+++ TEKSTFRAGMENT +++

Artikel 12 Kwijtschelding

Bij de invordering van havengeld wordt geen kwijtschelding verleend.

Artikel 13 Nadere regels door het college van burgemeester en wethouders

Het college van burgemeester en wethouders kan nadere regels geven met betrekking tot de heffing en invordering van de havengelden.

Artikel 14 Inwerkingtreding en citeertitel

  • 1.

    De ‘Verordening op de heffing en invordering van havengeld 2010’, vastgesteld bij raadsbesluit van 5 november 2009, no. X-12d, wordt ingetrokken met ingang van de in het derde lid genoemde datum van ingang van de heffing, met dien verstande dat zij van toepassing blijft op de belastbare feiten die zich voor die datum hebben voorgedaan.

  • 2.

    Deze verordening treedt in werking met ingang van de derde dag na die van de bekendmaking.

  • 3.

    De datum van ingang van de heffing is 1 januari 2011.

  • 4.

    Deze verordening kan worden aangehaald als “Verordening Havengeld 2011”.

    Aldus vastgesteld in de openbare vergadering van de raad van de gemeente Wieringen, gehouden op 11 november 2010.

+++ VASTGELEGDE GEGEVENS +++

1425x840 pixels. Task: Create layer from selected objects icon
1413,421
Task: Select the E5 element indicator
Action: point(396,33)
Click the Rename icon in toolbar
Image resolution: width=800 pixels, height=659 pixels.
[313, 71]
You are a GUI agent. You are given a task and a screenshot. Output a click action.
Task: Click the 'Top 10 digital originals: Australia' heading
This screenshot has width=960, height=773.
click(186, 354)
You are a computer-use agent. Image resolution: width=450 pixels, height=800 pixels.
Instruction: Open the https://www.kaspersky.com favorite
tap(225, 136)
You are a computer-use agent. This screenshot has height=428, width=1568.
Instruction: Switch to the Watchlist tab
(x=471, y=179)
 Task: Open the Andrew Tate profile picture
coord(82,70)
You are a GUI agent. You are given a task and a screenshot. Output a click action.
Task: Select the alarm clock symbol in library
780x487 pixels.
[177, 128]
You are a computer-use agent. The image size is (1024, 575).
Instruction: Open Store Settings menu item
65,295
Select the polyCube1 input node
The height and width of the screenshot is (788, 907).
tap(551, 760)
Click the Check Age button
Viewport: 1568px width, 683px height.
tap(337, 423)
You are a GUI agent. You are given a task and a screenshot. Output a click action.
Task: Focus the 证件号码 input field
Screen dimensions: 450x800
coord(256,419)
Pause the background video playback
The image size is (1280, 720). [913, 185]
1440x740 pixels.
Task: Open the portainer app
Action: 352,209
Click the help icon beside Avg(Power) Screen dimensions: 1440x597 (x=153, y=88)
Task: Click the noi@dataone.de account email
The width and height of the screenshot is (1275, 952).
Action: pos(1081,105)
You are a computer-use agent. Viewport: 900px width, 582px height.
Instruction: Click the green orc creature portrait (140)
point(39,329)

+++

• _OPDRACHTEN_
a. Vat de tekst over het havengeld samen in twee zinnen.
b. Verwissel in de tekst over het havengeld "ingetrokken" voor "opgeheven" in het gedeelte dat opent met de woorden "Het college van burgemeester en wethouders kan" en sluit met "datum hebben voorgedaan.". Geef dat gedeelte daarna opnieuw weer.
Baseer je uitsluitend op de tekst over het havengeld.

• _UITKOMSTEN_
a. Bij de invordering van havengeld wordt geen kwijtschelding verleend, en het college van burgemeester en wethouders kan nadere regels geven over de heffing en invordering van de havengelden. De ‘Verordening op de heffing en invordering van havengeld 2010’ wordt ingetrokken, de datum van ingang van de heffing is 1 januari 2011 en de nieuwe verordening kan worden aangehaald als “Verordening Havengeld 2011”.

b.
Het college van burgemeester en wethouders kan nadere regels geven met betrekking tot de heffing en invordering van de havengelden.

Artikel 14 Inwerkingtreding en citeertitel

  • 1.

    De ‘Verordening op de heffing en invordering van havengeld 2010’, vastgesteld bij raadsbesluit van 5 november 2009, no. X-12d, wordt opgeheven met ingang van de in het derde lid genoemde datum van ingang van de heffing, met dien verstande dat zij van toepassing blijft op de belastbare feiten die zich voor die datum hebben voorgedaan.